Was zu tun ist: Würden Sie aus dem Textauszug über Escitalopram die Passage abdrucken, die mit „In drei veröffentlichten“ beginnt und bis einschließlich „finden wir nicht.“ reicht?

Dokumentauszug:

═══

DER 2. VERSUCH: ESCITALOPRAM (CIPRALEX)

Bei der Firma Lundbeck müssen die Zeichen auf Sturm stehen. Kam der selektive Serotonin-Wiederaufnahmehemmer (SSRI) Citalopram (CIPRAMIL u.a.; a-t 1996; Nr. 11: 106-7) Anfang 2002 noch auf 31 Mio. € Jahresumsatz (Fabrikabgabepreis) - immerhin 68% des Firmenumsatzes über Apotheken - sind die Verkaufszahlen nach Ablauf des Patentes auf 17 Mio. € eingebrochen (-45%). Heute verkaufen Nachfolgeanbieter (allen voran Hexal und ratiopharm) mit rund 100.000 Packungen im Monat etwa fünfmal so viele Citalopram-Packungen wie Lundbeck. Eine Trendwende für Lundbeck durch das jetzt auf den Markt gebrachte Escitalopram (CIPRALEX) ist unwahrscheinlich. Bei der als "kräftige Innovation"1 beworbenen Neueinführung handelt es sich lediglich um den linksdrehenden Anteil (S-Citalopram) des alten Citalopram, das aus einem Gemisch (Razemat) aus rechts- (R-) und linksdrehendem (S-) Isomer besteht. Ursprünglich wollte die Firma die Patienten noch vor Ablauf des Citalopram-Patentes auf Escitalopram umgestellt haben, um Nachfolgeanbietern den Markteinstieg zu erschweren.2 Der Plan ging schief, da sich die Zulassung der linksdrehenden Variante verzögert hat. Echte Vorteile dieser Variante zu belegen, gelingt Lundbeck nicht: In Großbritannien mussten Werbeaussagen, die eine Überlegenheit von Escitalopram gegenüber Citalopram behaupteten, auf behördliche Anordnung hin zurückgezogen werden.3

In drei veröffentlichten Studien mit insgesamt 1.342 an mittelschwerer bis schwerer Depression erkrankten Patienten wirkt Escitalopram während achtwöchiger Therapie besser als Plazebo.4-6 In den beiden Studien mit Citalopram-Vergleichsarm bleibt jedoch ein signifikanter Unterschied zwischen Escitalopram und der Muttersubstanz aus.4,5 Veröffentlichte Untersuchungen zur Wirkung bei der ebenfalls zugelassenen Indikation Panikstörungen finden wir nicht.

═══

Zu prüfende Daten:
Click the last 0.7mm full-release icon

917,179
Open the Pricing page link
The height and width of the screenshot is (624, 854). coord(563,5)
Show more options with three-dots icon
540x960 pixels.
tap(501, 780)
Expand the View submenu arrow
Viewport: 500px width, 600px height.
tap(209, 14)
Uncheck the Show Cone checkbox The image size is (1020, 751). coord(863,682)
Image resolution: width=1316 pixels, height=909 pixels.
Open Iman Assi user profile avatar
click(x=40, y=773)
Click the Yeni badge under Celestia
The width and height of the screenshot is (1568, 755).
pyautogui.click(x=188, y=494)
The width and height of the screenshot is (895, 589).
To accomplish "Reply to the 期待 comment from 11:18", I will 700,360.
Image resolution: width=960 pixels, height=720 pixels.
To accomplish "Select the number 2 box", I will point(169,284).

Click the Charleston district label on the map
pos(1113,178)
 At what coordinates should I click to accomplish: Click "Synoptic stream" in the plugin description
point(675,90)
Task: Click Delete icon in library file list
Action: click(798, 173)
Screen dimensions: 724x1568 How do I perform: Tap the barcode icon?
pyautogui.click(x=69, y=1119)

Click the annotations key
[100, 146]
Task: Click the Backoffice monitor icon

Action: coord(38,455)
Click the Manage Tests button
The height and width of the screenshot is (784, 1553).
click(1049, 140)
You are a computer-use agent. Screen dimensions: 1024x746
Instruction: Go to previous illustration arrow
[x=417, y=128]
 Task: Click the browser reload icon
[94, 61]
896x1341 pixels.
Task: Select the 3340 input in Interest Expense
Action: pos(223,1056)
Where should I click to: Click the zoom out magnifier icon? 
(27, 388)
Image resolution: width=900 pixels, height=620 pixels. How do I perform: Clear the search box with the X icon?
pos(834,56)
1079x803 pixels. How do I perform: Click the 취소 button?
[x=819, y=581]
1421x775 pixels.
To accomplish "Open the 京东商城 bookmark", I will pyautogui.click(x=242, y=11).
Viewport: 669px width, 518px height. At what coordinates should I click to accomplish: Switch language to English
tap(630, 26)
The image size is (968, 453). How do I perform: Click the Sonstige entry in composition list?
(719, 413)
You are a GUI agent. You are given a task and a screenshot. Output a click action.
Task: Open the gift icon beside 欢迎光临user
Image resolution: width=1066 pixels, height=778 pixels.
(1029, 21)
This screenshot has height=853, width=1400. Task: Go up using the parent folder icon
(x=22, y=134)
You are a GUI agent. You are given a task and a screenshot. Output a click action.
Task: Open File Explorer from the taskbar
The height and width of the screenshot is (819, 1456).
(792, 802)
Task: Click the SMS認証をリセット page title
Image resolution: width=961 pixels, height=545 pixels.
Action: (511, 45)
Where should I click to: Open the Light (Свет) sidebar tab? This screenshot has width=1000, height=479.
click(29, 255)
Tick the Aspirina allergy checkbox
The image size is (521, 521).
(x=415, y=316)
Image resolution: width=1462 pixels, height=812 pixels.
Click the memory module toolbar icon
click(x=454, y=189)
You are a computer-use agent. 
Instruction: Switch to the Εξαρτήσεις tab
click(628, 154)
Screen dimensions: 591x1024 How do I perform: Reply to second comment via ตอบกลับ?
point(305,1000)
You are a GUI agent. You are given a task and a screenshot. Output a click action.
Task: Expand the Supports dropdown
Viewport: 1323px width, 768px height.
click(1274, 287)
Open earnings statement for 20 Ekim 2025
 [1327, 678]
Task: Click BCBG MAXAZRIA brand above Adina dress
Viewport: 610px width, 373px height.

═══

Ausgearbeitete Lösung:
In drei veröffentlichten Studien mit insgesamt 1.342 an mittelschwerer bis schwerer Depression erkrankten Patienten wirkt Escitalopram während achtwöchiger Therapie besser als Plazebo.4-6 In den beiden Studien mit Citalopram-Vergleichsarm bleibt jedoch ein signifikanter Unterschied zwischen Escitalopram und der Muttersubstanz aus.4,5 Veröffentlichte Untersuchungen zur Wirkung bei der ebenfalls zugelassenen Indikation Panikstörungen finden wir nicht.